**Problem details**
Rewrite the lines from the one containing "You are a computer-use agent. This" up to and including the one containing "[x=11, y=109]", changing "network search icon" to "network search button" and keeping everything else the same. Leave out the pictures.

**Stored rows**
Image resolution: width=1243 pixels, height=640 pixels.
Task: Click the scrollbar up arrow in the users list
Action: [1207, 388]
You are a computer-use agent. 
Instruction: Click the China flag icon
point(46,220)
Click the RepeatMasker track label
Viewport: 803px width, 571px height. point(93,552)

--

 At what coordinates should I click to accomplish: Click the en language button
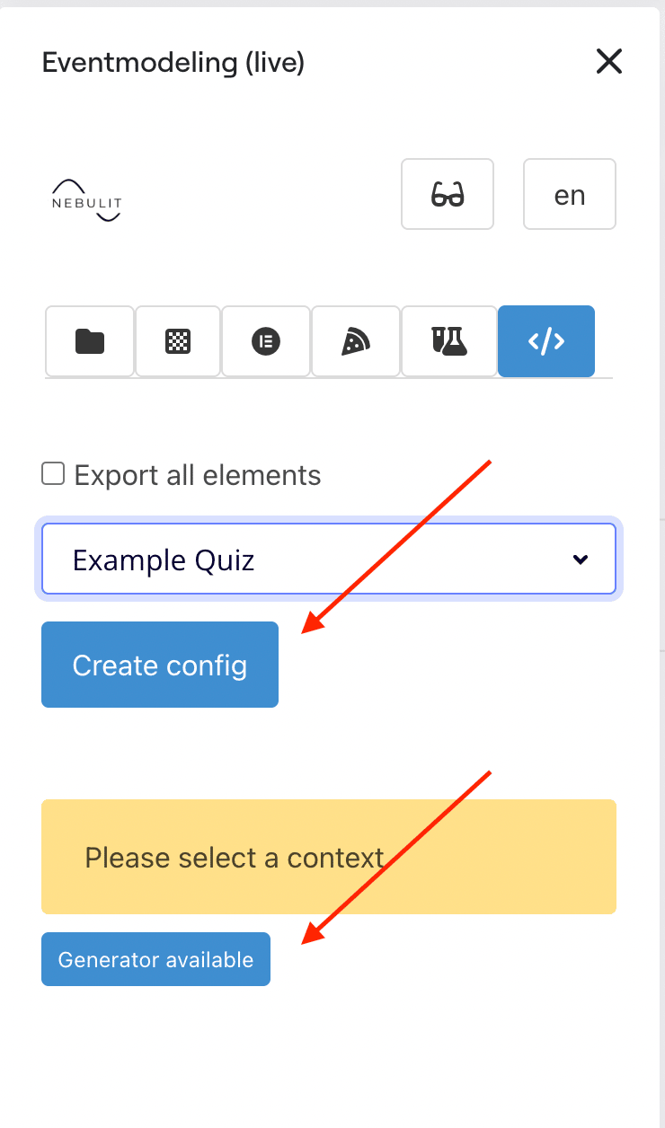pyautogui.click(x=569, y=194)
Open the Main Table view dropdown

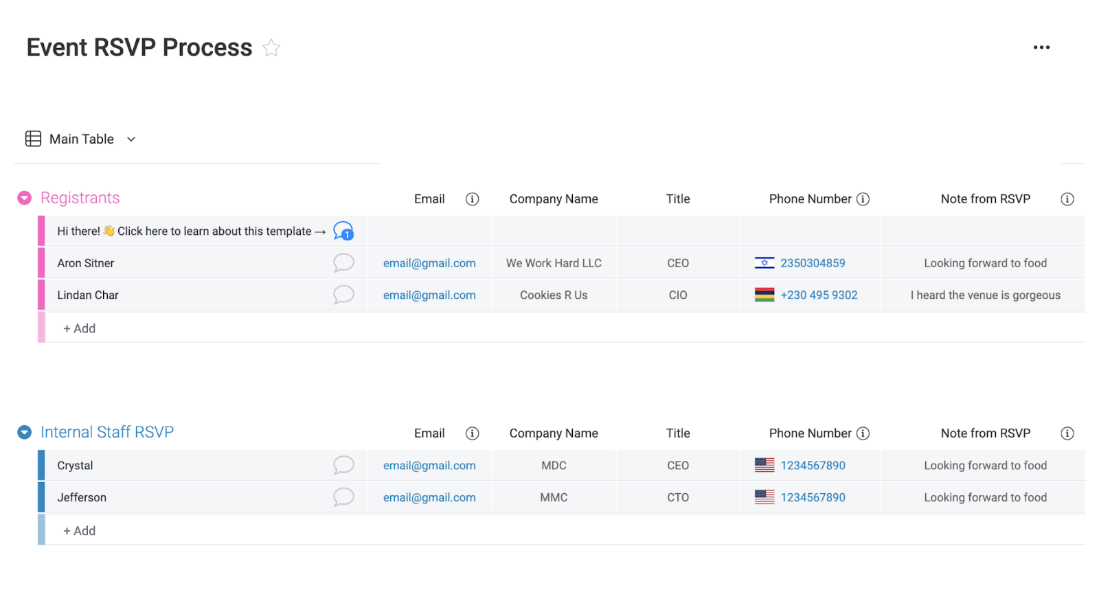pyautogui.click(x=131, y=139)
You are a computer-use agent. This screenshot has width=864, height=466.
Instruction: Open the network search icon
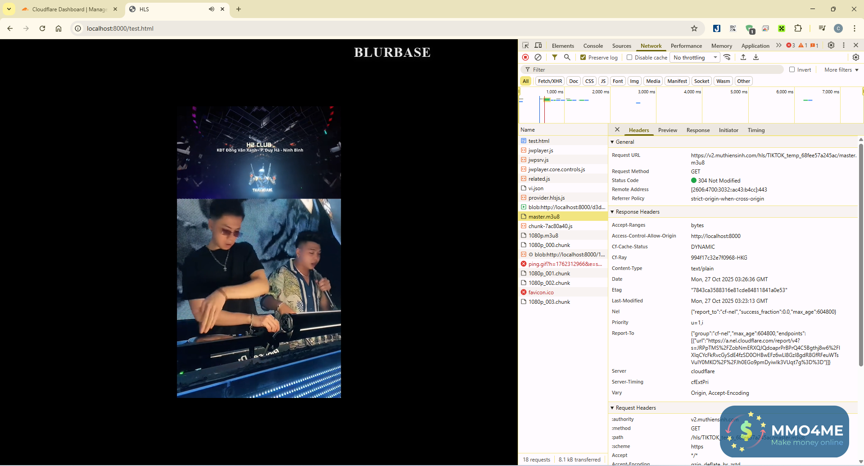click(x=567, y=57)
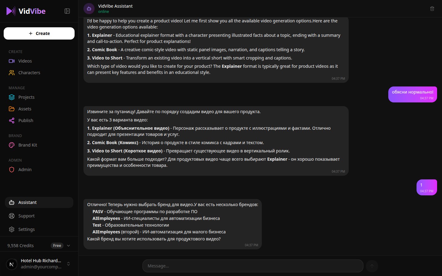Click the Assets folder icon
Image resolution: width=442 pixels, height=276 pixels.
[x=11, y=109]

==

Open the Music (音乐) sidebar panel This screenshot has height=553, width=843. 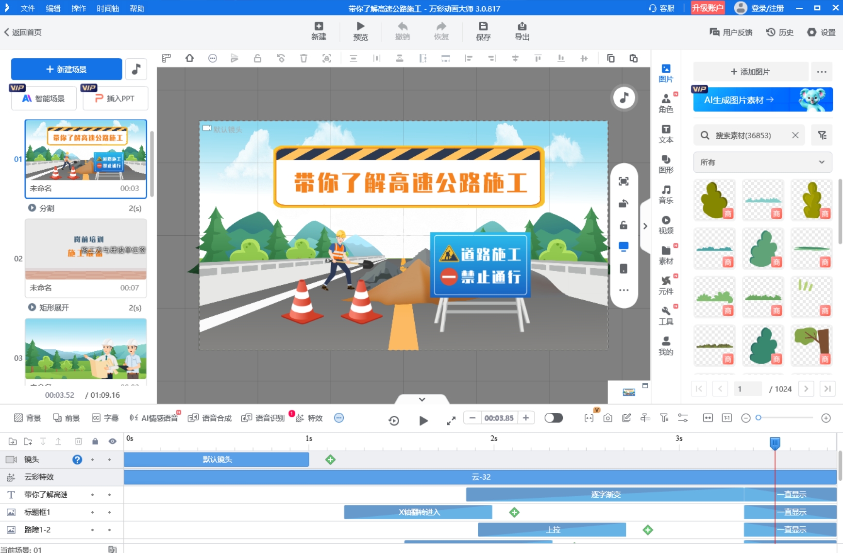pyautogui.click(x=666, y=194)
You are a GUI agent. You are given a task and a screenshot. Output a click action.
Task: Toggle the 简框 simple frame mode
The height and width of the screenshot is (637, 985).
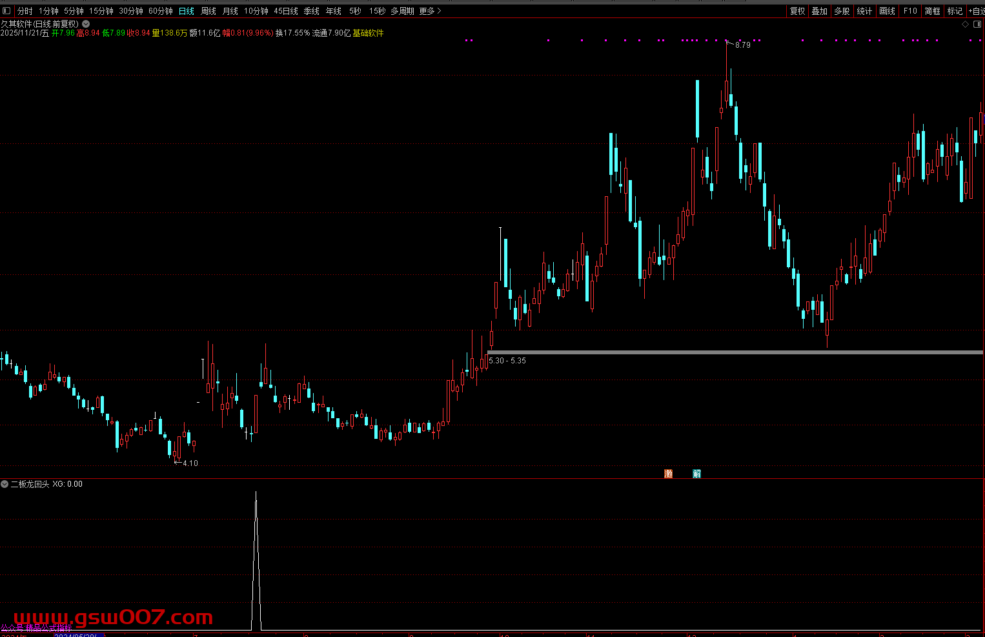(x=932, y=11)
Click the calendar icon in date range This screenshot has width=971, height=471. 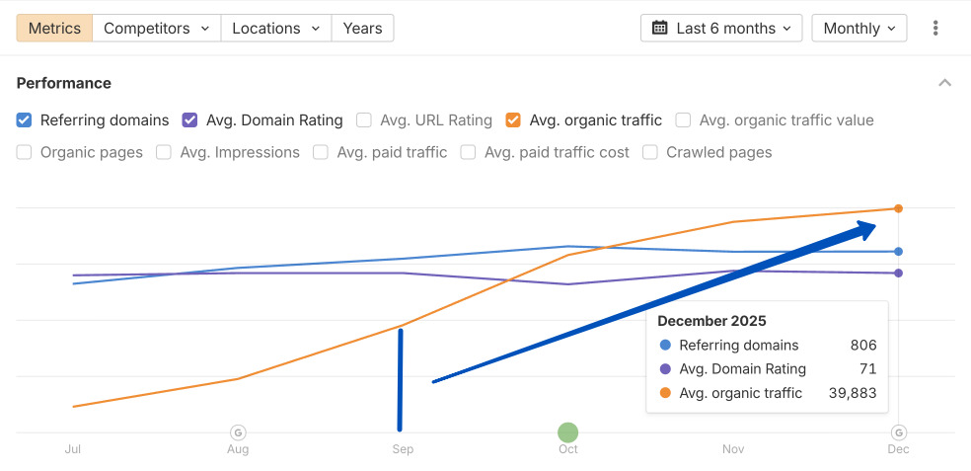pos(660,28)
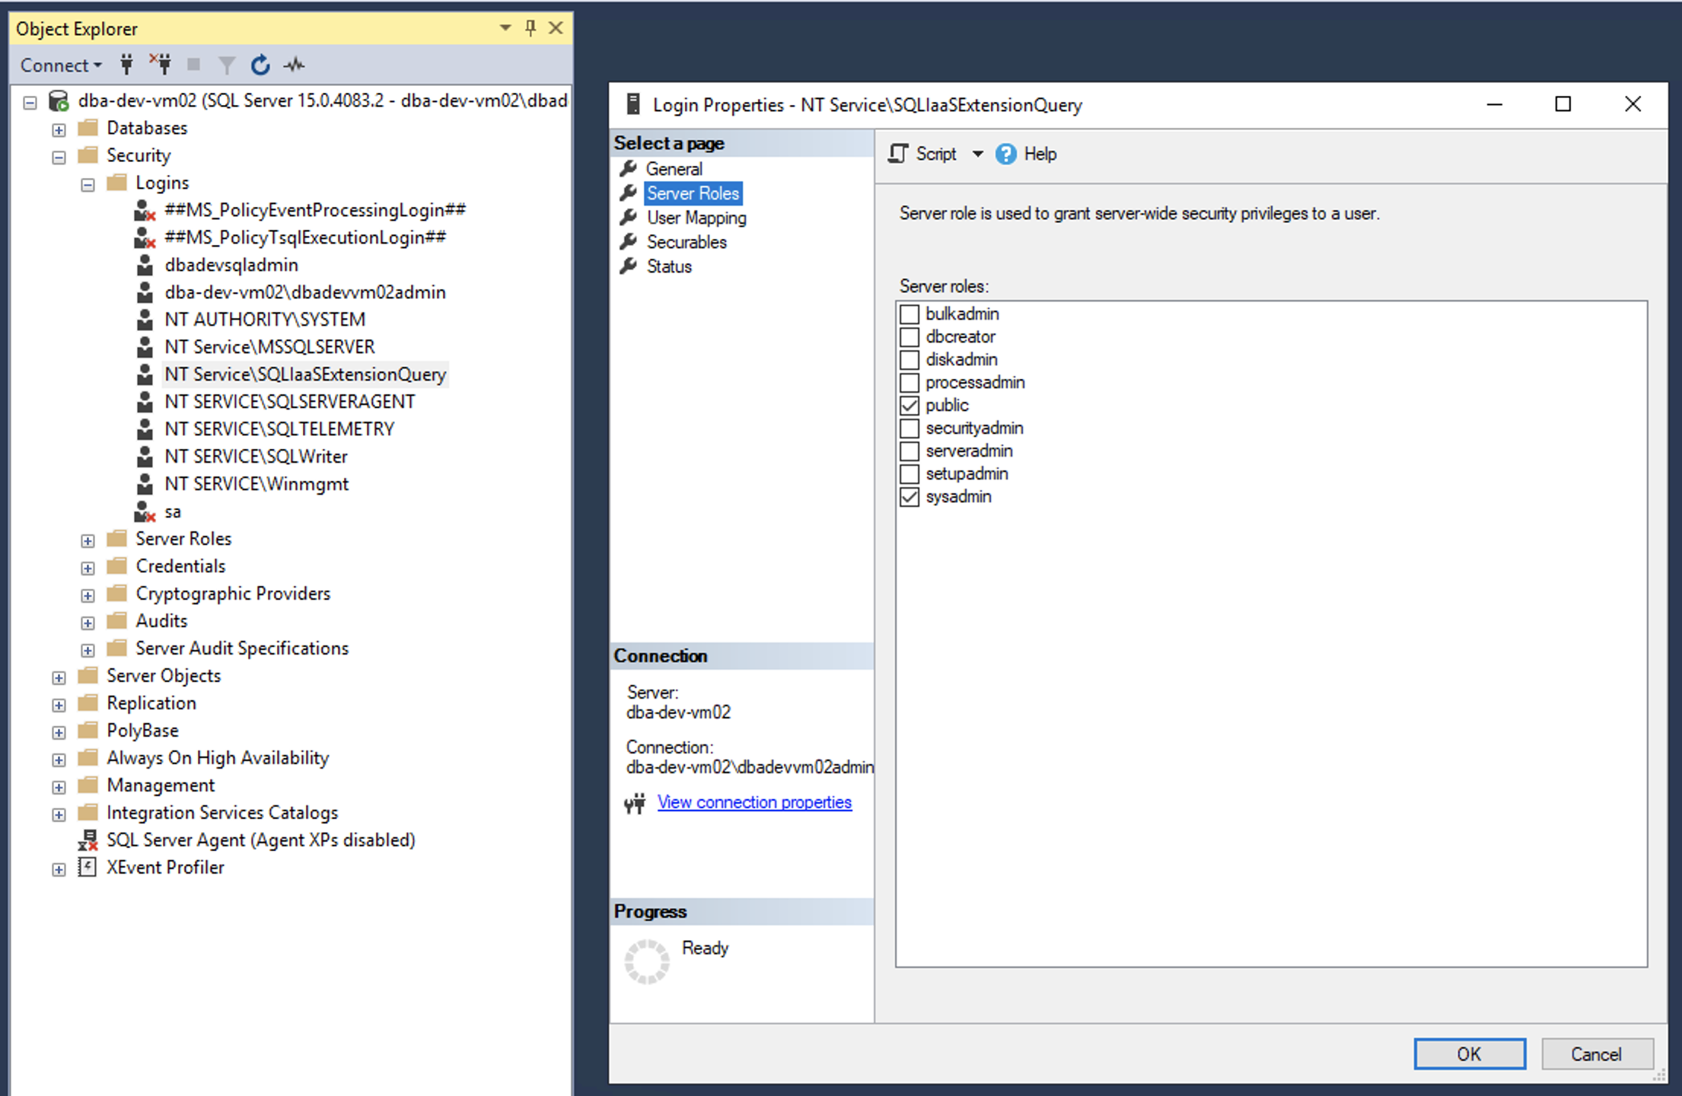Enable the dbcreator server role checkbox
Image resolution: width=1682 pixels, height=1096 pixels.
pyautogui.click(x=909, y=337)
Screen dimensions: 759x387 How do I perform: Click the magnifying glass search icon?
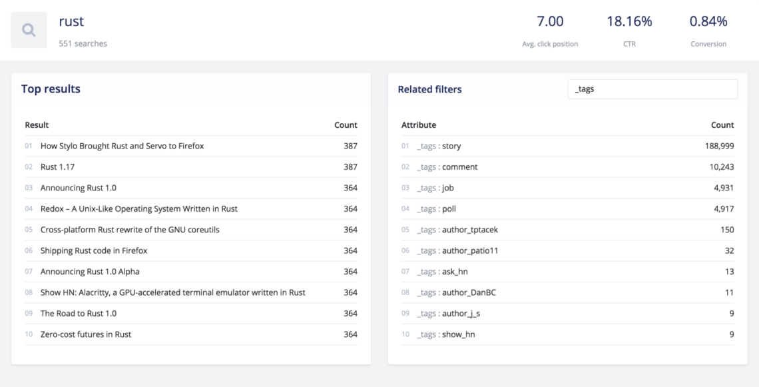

**Finished answer**
You are a computer-use agent. This screenshot has width=864, height=466.
Instruction: Open the network search button
click(x=567, y=57)
Click the Assets folder icon
Image resolution: width=442 pixels, height=276 pixels.
[x=11, y=109]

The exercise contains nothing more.